Houston Geological Society Bulletin

Abstract


Houston Geological Society Bulletin, Volume 13, No. 5, January 1971. Pages 3-3.

Abstract: Stratigraphic Traps in the Wilcox and Yegua of the Upper Gulf Coast

By

Stewart Chuber

Stratigraphic loss of porosity and permeability accounts for oil production in the Milbur Wilcox Field, Milam County, Texas, and in several Yegua fields of central Beauregard Parish, Louisiana.

The Milbur field produces from a barrier bar which has formed a pure stratigraphic trap (one whose edges are entirely controlled by lithologic or permeability discontinuities). It is six miles long, two miles wide and has a maximum thickness of 30 feet. Only the updip lagoonal edge is productive. Although the field is small, it is significant because it extends a producing stratigraphic trend 100 miles to the north.

Combination stratigraphic-structural traps are common in the Yegua of Beauregard Parish. Longville and East Longville produce from dip-fed distributary channel sandstones. Hurricane Creek production is trapped in a strike-oriented redistributed sandstone which developed on a low relief roll-over fold along a major fault.
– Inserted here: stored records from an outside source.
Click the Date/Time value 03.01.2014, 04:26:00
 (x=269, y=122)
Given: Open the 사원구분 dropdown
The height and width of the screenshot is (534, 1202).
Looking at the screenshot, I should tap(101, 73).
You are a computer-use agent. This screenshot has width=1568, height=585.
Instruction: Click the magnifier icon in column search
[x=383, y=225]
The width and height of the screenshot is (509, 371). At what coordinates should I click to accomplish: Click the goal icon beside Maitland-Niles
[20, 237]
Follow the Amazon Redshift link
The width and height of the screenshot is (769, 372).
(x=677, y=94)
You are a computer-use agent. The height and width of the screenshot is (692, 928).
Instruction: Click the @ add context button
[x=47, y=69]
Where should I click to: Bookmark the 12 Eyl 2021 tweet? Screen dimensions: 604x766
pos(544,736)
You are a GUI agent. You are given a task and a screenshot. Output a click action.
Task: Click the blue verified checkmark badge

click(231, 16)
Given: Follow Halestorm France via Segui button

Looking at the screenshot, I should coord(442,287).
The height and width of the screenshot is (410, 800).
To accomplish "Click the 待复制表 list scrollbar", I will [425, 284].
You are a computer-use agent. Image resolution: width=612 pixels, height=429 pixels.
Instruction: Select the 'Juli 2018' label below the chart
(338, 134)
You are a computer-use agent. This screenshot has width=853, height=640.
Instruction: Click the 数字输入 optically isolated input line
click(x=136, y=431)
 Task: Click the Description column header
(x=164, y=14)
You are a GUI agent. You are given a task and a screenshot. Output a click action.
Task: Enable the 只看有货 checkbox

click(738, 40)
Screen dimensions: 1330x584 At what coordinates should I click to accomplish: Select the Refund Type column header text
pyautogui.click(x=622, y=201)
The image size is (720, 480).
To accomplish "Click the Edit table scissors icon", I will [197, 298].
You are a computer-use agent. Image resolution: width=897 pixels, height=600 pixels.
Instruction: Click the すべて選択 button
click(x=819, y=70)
Environmental interpretations can be made by using a combination of subsurface and petrographic techniques. Isopach maps and electric log cross sections demonstrate the external form of the sandstone body. Quartz size/quartz content plots of sandstone cores show texture and composition which help confirm the interpretations made from the logs. The electric log character of strike-fed and dip-fed sandstone bodies can be diagnostic of depositional environment.